When entering the restaurant we were greeted by a globe of the world to the left side and Ethiopian decoration on the right. However, there wasnt a hostess or server to be found. It was a little awkward when we walked in the doors. Only because we weren't sure wether to seat ourselves or wait for someone to seat us. A woman sitting with her family noticed our confusion and said "seat yourselves". Nothing a sign couldn't resolve, but until then go ahead and seat yourself upon arrival.
The owner, Mesfin, is very nice and out going Ethopian man. He was the waiter, busser, and host in the restaurant, but didn't let that stop him from being kind enough to take a photo with me. He was more then willing to answer any questions we had. He smirked, from time to time, as if he enjoyed sharing his culture with us. Fasika is definitely not a food chain. It's a breath of fresh culture.
The presentation of the food was honorable. They brought the dish out to us on a large decorative plate. A basket cover sits on top until they place the plate in front of you. A layer of injera lines the plate and heping scoops of the dishes sit on top.
Given the name of the place, Fasika meaning Easter in ethopian, they serve large protions. They do this to represent their easter feast. Definitely a feast indeed. We ordered the most marketed dish. The fasika plate which entailed a chicken dish, a side of collard greens, green beans, lintels, cabbage, and a salad with a side of Ethiopian bread called injera. This bread is the eating utensil. Since there are no forks things get a bit tricky. Break off a piece of Injera and dig in. We couldnt get enough of this food. Its unique and satisfying.
There are a ton of spices in each vegetable dish. There's a bitterness to the greens, a sourness to the bread, a djon mustard in the salad, spiciness in the chicken. There are up to 30 different spices in this cuisine including Garlic, cumin, and tumeric.
The ambience is very nice. Light music in the background, dim lighting, and culture appropriate decorations. Even the lights over head had an interesting cover on them. A picture of an ethiopian women with the word Faskia written out in their language.
It's is an Ethiopian tradition to drink coffee after every meal. They serve espresso from fresh beans. They offer this service there. We got to watch a group of people sit around a traditional coffee roast. Where the coffee is being roasted in a pan and ground on the spot.
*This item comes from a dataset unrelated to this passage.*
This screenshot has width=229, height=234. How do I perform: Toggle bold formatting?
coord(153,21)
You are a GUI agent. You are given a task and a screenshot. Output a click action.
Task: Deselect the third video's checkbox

We enjoyed that Mesfin took his time with us and didn't rush us out, however we couldn't wait to get our bill because we ate so much food needed to break wind. Outside..! Woooooooow
Everything had an ethiopian touch right down to the check. It was brought out to us in a little book that had a funny contraption with in it. "Its magic!" Mesfin joked as he watched us play with the reciept book. Quite fun to play with.
We encourage everybody to eat here!! You won't be disappointed!!